Elif Ak · 11 Mayıs 2018
Duygusal zeka sosyal bilimlerin, psikolojinin ve diğer birçok alanın üzerinde çalıştığı ve çeşitli araştırmalar yaptığı bir konudur. Duygular üzerine yapılan araştırmalarda, duyguların kişinin kendisi ve çevresi hakkında bilgi taşıdıklarını, duyguların anlaşılabilir, ifade edilebilir olduklarını, düşünme ve karar verme süreçlerine yardımcı olduklarını, bilgi taşıdıkları, bireyin bilişsel boyutunda görev aldıklarını ve karar verme süreçlerini etkilediklerini göstermektedir. Duygusal zekanın birçok kişi tarafından yapılan tanımları vardır. Genel olarak kişinin duygularını ifade edebilme, kendini tanıma ve bilincinde olarak duygu düşünce ve davranışlarına yön verebilme, sorunlar karşısında çözüm üretebilme olarak tanımlayabiliriz.
Duygusal zeka deyince aklımıza gelen ilk kişilerden biri Daniel Goleman’dır. Goleman kitaplarında duygusal zekânın önemine vurgu yapmakta ve duygusal zekâ yoksunluğunda kişinin toplumsal ilişkilerinde mesleki yaşantısında aile yaşantısında olumsuz durumlar ortaya çıkarabileceğine işaret etmektedir. Kişinin yaşamında mutlu kendini gerçekleştirmiş ve başarılı bir birey olmasında duygusal zekanın rolü büyüktür.

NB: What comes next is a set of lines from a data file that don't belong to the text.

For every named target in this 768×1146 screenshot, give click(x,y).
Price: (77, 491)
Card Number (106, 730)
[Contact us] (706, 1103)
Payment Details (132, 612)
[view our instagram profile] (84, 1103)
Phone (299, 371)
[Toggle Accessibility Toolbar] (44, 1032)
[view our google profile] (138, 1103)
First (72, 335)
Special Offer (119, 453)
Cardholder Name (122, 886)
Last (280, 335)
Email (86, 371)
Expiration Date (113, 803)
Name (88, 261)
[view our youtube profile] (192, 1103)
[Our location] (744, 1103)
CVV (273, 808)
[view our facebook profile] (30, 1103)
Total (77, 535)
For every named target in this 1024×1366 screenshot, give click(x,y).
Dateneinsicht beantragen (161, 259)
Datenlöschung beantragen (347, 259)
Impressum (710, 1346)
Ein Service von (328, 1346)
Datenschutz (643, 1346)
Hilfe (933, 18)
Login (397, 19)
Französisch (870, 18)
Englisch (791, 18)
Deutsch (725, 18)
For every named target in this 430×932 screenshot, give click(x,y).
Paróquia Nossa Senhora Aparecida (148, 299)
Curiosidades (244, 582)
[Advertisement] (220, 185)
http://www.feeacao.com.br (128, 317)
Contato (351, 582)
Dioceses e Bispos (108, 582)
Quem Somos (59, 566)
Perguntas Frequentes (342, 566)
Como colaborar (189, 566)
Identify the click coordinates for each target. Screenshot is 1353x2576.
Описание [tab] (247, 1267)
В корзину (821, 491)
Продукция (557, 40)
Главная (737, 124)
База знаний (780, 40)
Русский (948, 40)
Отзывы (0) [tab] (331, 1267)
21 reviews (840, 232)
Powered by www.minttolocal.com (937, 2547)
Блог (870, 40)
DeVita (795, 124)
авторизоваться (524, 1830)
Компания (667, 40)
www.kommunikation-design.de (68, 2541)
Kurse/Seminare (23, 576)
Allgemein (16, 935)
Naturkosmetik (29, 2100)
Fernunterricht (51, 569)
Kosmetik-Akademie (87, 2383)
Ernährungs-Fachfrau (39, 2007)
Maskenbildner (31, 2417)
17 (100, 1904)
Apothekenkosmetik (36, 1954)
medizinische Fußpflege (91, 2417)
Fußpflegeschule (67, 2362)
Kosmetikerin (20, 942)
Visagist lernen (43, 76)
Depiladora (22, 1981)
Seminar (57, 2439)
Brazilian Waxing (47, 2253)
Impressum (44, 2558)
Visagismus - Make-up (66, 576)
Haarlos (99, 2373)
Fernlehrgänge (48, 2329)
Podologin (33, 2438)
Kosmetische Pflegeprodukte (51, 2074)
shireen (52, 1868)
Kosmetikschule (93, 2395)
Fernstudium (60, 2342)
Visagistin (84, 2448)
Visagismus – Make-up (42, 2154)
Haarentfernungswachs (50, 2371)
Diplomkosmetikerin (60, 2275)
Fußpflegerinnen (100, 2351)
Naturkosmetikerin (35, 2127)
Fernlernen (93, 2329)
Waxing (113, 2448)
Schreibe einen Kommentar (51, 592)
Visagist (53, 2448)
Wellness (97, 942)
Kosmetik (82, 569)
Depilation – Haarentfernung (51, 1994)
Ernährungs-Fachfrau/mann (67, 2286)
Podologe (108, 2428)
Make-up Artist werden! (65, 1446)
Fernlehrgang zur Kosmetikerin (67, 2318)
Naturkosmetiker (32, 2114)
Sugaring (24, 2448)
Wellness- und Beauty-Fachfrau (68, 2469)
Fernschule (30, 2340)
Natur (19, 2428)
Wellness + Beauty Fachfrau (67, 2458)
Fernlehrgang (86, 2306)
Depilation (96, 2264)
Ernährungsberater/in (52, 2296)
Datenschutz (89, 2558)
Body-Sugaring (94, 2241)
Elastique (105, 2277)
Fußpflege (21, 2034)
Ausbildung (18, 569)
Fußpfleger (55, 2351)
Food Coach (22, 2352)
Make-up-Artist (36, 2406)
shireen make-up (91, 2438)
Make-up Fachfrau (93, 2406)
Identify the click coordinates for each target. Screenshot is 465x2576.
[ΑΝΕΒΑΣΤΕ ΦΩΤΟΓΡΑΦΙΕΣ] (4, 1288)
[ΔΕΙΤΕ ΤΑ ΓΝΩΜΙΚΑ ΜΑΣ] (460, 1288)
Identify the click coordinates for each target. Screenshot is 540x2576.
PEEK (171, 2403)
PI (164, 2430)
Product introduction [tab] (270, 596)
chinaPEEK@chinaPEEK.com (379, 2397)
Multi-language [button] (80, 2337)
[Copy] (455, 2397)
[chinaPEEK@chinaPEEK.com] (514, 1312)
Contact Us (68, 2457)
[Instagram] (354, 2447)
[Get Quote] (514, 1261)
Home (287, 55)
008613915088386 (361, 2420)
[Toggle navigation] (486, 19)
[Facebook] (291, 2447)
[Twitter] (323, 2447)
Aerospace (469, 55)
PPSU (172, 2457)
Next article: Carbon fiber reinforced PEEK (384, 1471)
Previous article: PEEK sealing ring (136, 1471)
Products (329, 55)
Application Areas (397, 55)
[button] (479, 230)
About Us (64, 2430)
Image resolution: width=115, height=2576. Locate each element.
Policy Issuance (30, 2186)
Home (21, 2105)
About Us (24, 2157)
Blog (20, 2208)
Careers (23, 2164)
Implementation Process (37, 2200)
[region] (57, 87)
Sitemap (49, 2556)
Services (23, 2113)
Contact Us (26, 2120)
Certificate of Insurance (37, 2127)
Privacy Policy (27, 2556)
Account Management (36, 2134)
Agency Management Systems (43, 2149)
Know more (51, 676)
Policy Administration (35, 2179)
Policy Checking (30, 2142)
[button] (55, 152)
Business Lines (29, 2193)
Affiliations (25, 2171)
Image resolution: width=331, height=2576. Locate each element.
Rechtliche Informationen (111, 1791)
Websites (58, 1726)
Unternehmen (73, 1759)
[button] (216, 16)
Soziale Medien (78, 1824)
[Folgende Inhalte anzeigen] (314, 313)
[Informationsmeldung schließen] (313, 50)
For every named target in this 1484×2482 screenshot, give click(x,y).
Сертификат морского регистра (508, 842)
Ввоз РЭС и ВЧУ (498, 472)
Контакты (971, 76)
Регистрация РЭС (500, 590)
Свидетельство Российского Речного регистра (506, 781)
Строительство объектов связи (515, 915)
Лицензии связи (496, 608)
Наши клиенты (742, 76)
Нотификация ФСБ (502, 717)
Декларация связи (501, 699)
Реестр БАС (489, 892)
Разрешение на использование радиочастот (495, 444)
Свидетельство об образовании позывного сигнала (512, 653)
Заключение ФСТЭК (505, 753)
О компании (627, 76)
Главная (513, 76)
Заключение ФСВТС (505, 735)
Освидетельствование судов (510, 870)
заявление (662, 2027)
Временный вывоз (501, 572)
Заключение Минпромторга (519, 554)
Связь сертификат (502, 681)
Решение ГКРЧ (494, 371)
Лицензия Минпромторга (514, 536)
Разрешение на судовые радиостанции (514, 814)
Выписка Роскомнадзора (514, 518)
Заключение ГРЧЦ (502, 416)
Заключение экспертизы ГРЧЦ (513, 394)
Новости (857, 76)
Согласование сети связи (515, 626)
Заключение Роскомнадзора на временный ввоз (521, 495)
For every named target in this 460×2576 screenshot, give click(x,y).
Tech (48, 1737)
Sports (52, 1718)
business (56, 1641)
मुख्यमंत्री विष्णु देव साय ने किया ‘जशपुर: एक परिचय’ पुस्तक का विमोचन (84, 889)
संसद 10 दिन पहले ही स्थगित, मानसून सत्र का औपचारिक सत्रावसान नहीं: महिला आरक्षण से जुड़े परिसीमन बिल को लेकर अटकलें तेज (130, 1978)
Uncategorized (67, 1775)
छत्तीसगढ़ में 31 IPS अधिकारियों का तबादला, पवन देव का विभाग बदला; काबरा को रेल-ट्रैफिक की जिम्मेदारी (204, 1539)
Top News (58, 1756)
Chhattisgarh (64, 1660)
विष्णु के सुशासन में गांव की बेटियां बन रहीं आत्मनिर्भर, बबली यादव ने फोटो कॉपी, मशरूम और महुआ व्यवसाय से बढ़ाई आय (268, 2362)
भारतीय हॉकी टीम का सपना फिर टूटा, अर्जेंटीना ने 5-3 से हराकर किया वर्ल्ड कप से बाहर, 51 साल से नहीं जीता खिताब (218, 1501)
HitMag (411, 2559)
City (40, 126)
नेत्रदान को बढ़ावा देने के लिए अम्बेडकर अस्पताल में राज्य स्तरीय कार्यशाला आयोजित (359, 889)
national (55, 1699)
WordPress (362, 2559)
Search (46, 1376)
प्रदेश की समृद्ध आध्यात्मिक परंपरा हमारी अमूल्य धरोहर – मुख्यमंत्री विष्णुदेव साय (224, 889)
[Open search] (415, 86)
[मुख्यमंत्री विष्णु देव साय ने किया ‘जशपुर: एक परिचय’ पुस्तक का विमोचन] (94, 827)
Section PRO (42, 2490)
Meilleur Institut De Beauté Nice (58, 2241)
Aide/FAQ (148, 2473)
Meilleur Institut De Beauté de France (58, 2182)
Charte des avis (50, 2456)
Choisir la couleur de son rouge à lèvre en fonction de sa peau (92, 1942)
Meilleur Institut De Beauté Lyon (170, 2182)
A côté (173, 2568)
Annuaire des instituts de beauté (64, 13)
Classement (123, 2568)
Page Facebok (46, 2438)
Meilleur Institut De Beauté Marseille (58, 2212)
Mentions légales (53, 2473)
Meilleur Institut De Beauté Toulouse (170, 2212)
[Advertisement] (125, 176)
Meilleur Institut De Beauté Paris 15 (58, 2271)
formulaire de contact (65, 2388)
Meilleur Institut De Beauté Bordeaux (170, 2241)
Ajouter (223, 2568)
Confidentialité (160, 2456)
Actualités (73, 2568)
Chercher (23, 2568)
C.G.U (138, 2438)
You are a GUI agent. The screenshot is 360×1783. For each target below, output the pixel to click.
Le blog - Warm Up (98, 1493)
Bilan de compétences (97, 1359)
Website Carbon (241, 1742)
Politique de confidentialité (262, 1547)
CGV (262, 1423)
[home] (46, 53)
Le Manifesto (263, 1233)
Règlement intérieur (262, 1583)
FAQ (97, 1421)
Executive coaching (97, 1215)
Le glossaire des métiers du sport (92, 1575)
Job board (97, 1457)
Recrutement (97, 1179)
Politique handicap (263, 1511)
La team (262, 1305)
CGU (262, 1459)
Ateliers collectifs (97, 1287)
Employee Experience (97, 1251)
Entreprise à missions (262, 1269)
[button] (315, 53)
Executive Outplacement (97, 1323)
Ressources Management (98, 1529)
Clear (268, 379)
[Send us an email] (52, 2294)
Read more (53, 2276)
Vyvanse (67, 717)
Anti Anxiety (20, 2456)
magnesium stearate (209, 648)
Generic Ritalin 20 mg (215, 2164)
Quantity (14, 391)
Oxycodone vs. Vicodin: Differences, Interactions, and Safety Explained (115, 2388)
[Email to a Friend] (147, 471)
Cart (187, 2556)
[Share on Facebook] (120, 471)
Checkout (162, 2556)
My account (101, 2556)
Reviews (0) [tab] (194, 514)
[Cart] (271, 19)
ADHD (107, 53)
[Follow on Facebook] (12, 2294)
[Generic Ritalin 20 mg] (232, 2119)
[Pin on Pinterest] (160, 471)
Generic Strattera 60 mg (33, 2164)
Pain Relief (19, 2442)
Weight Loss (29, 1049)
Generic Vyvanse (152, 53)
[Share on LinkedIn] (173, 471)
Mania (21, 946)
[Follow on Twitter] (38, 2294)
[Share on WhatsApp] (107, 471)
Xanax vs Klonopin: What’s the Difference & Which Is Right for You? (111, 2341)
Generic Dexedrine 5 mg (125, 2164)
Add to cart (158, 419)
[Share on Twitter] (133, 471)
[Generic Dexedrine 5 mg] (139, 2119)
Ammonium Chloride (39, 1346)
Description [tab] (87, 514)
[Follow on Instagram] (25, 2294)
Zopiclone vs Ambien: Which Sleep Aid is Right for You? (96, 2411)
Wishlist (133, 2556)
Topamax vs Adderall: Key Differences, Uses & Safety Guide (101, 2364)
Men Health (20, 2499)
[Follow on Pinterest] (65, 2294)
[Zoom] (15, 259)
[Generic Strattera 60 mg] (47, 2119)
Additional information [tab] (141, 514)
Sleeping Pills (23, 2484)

Duygusal zekada duyguları anlayabilme ifade edebilme ve değerlendirme çok önemlidir. Öyle ki kişi çevresini algılarken tam ve doğru yorumlayabilirse duygusal etkileşim de daha sağlıklı olur. Ayrıca duygularını tanıma ve ifade edebilme yeteneğine sahip bireylerin empati kurabilme yeteneği daha fazladır ve kişi bu sayede karşılaştığı sorunları daha iyi tanımlayabilir, ifade edebilir bu sayede öznel iyi oluşu yüksek, hayatta başarılı birey haline gelebilir.
Duygusal zekanın pek çok alt boyutu vardır. Bunlardan biri aslında bizim akademik hayatımızda önemli rol oynayan motivasyon boyutudur. Motivasyonu yüksek, çalışmaya istekli, eksiklerinin farkında olan, sorunlarını tanımlayabilen ve bu sayede baş edebilen bireylerin duygusal zekâlarının yüksek olduğunu söyleyebiliriz.
Başarılı olmak isteriz. Araştırmalar gösteriyor ki bizim başarımızın artık sadece akademik başarıya dayanmadığı yönünde. Yapılan araştırmalarda çıkan sonuçlara göre;
Başarı ve Mutluluk = Akademik Başarı(IQ) + Duygusal Zekâ(EQ)
%20 + %80
Buradan çıkaracağımız sonuçlardan biri de şudur ki okul döneminde başarılı olamayan fakat mesleki hayatında yeni fikirler yaratmış, mutlu, kendini gerçekleştirmiş bireylerin duygusal zekâları daha yüksektir.
Gelelim duygusal zekamızı geliştirebilir miyiz konusuna. IQ gibi olmadığını her yaşta geliştirilebilir olduğunu söyleyebiliriz. Öncelikle kendimizi tanıyarak, duygu, düşünce ve davranışlarımızı anlayarak onları kontrol etmeli ve olumsuz duygu durum ve tutumlardan arınmalıyız.